5 Drills — 4x a Week Program, 25 Minutes Each
Drill 1: Agility ladder (warm-up, 8 min)
A classic, but 80% of amateurs do it wrong. Use a flat ladder, not one with protruding rungs. Sequences:
- In-in-out-out — both feet in, both feet out, move to the next square. 3× the entire ladder.
- Ickey shuffle — right-left-right into the box, then a lateral step and mirrored. 3x.
- Side shuffle sideways — with each leg into the next square. 2x in each direction.
- Hopscotch — 1 leg, 2 legs, 1 leg. 2x the entire ladder.
Goal: feet should be fast, the brain should "forget" about them. When you focus on the ladder — you're doing it wrong. When you look ahead and the sequence flows naturally — you're doing it right.
Drill 2: Lateral power step (4 min)
This is the foundation of movement along the goal line. Set up 2 poles 4 meters apart. Task: move from one to the other in a goalkeeper stance, without crossing your legs.
- Push off — the leg further from the direction pushes off strongly.
- The leading leg takes a short step forward.
- The second leg follows through — but you DO NOT place your feet parallel. A slight distance remains.
Test: With every step, your center of gravity should be at waist height. If you stand up, you're doing it wrong. Position as if squatting, hands open at hip height.
Sets: 4 × 6 reps back-and-forth. 45s between sets.
Drill 3: Crossover step (3 min)
A power step is for short distances.

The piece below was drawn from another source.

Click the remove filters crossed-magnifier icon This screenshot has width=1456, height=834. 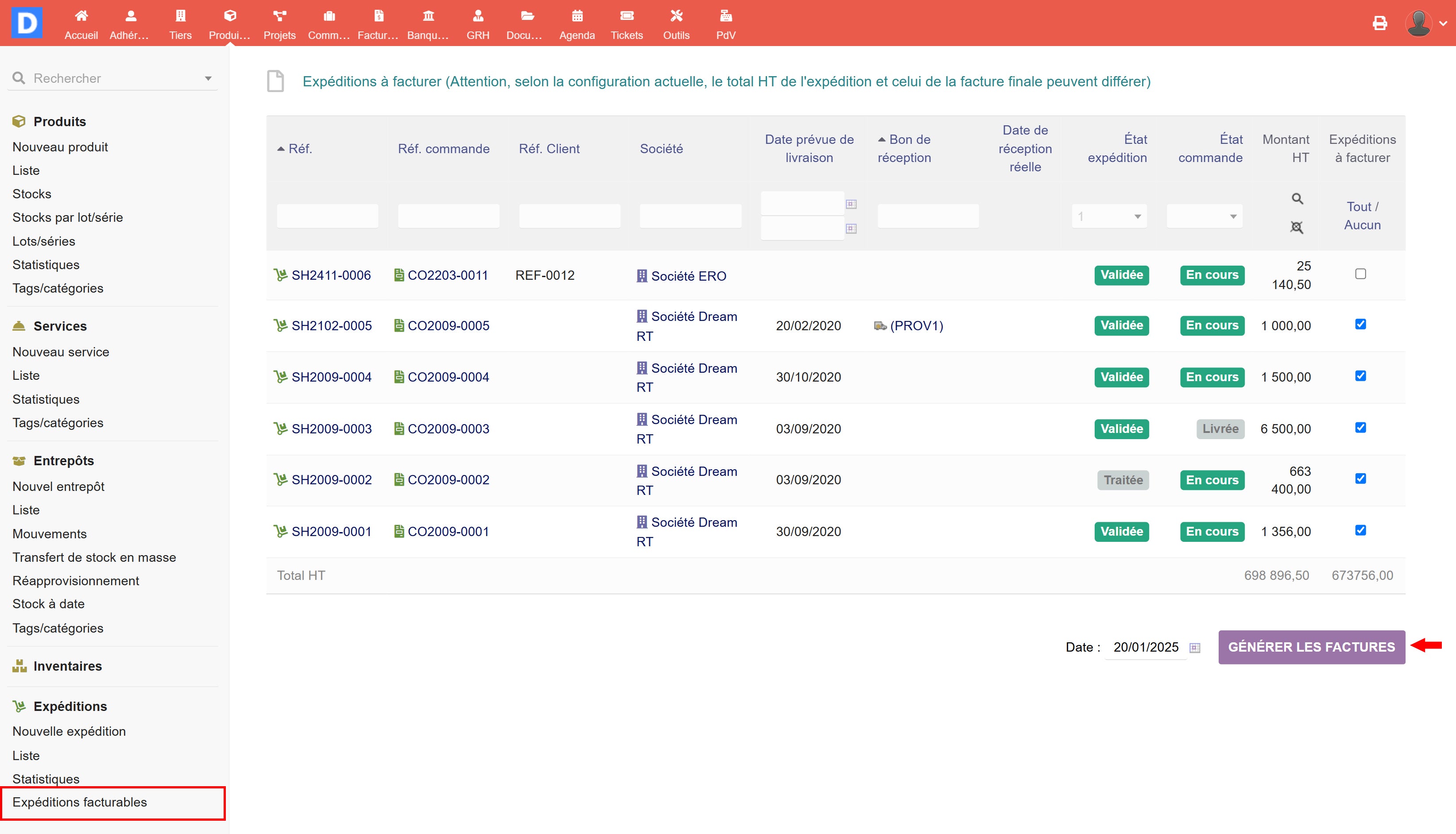tap(1297, 228)
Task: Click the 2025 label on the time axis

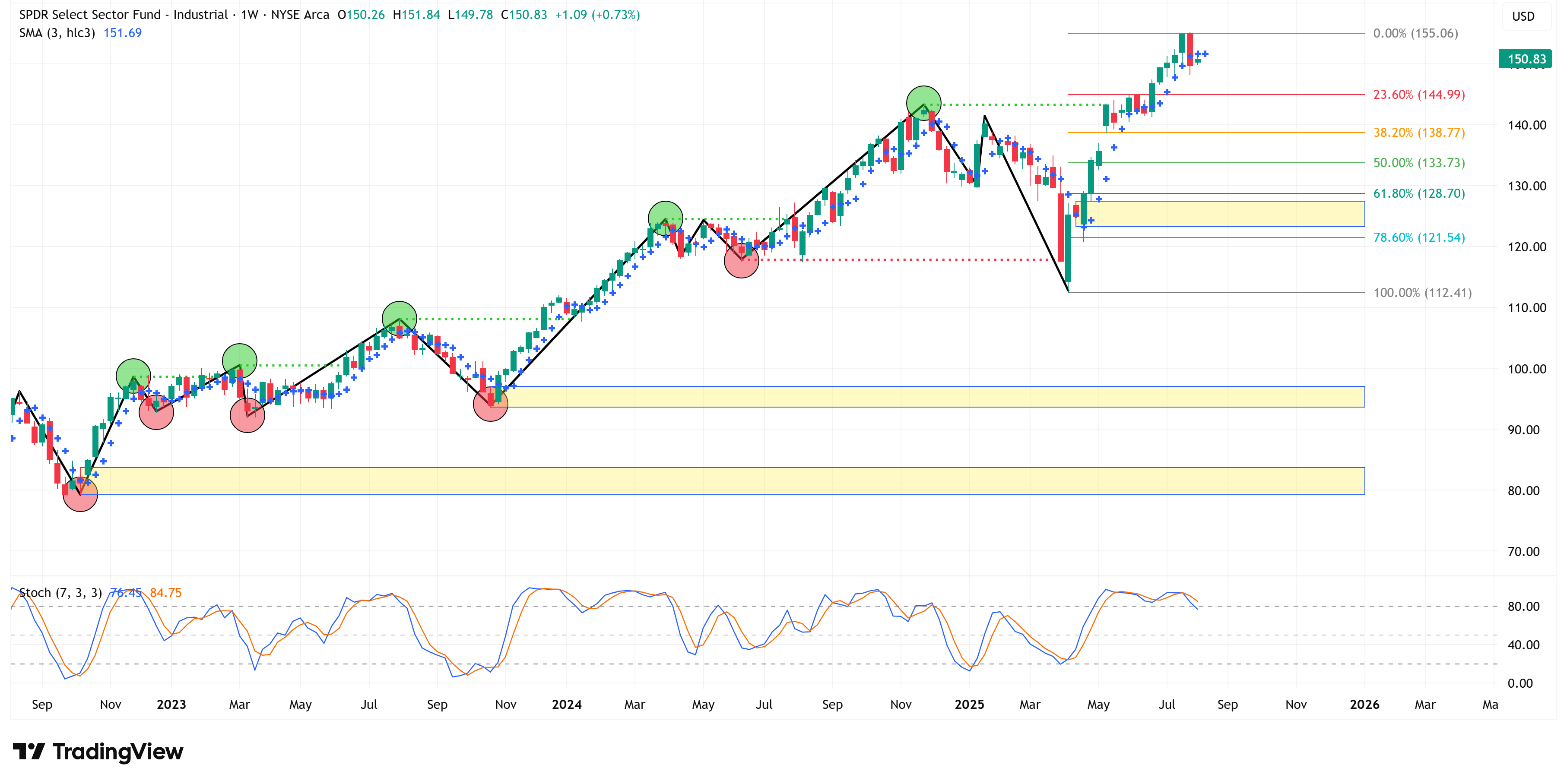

When the ball flies to the far corner — you need a crossover. The far leg crosses in front of the near leg, gaining 1.5 meters in 2 steps.
Setup: 2 balls, 6 meters apart. You start in the middle, your partner shouts “left” or “right” — crossover to the correct ball, catch, return to the middle.
Sets: 5 × 10 (each side). Mistake number 1: goalkeepers 'stand up' during crossovers. No. Stay in position, always watch the ball.
Drill 4: L-drill (5 min, most difficult)
This drill integrates everything. On the ground, 3 poles in an L-shape (2m × 2m). Sequence:
- Backpedal from cone 1 to cone 2.
- Side shuffle from cone 2 to cone 3.
- Diagonal sprint back to pole 1.
Between each action — your partner throws the ball in a random direction, you must catch it before it touches the ground.
Sets: 6 × complete sequence. Time: the first should be in 4.5-5.5s. The last no slower than 6s (if so — rest, you're not in good form today).
Drill 5: Recovery step after short (5 min)
The most neglected drill in Poland. 80% of goals are scored after a second shot/rebound. Because the goalkeeper doesn't return to the line.
Setup: stand in goal, partner shoots from 8m, you catch/parry. Immediately — recovery step to the starting position. Partner shoots a second time 2s after the first.
Sets: 5 × 8 double shots. Goal: be in a good position for the second shot in <1.8s.
Weekly plan (copy)
- Monday: Drill 1 + Drill 2 + Drill 4 (25 min)
- Wednesday: Drill 1 + Drill 3 + Drill 5 (25 min)
- Friday: Drill 1 + Drill 2 + Drill 3 + Drill 5 (30 min)
- Sunday: rest (or light walk / stretching).
In conjunction with explosive strength training i reaction training — this is a complete goalkeeping foundation. 3 articles, 3 pillars.
Gloves for technical training
For footwork training, you don't need match gloves — it's a waste of Contact PRO latex on the wall and deflected shots. Invictus X Training has Giga Grip 4mm — durable, cheaper, perfect for drills.
See Invictus X Training →One mistake to avoid
Goalkeepers want "more poles, more ladders, more cones". Unnecessary. The best in Ekstraklasa did drills with 3-4 poles and 1 ladder — but perfectly. Quality of movement > quantity of drills.
Record yourself with your phone once a week. You'll see yourself from an external perspective — the moment you rise from your stance, the moment you cross your legs too early. This is the only review that matters.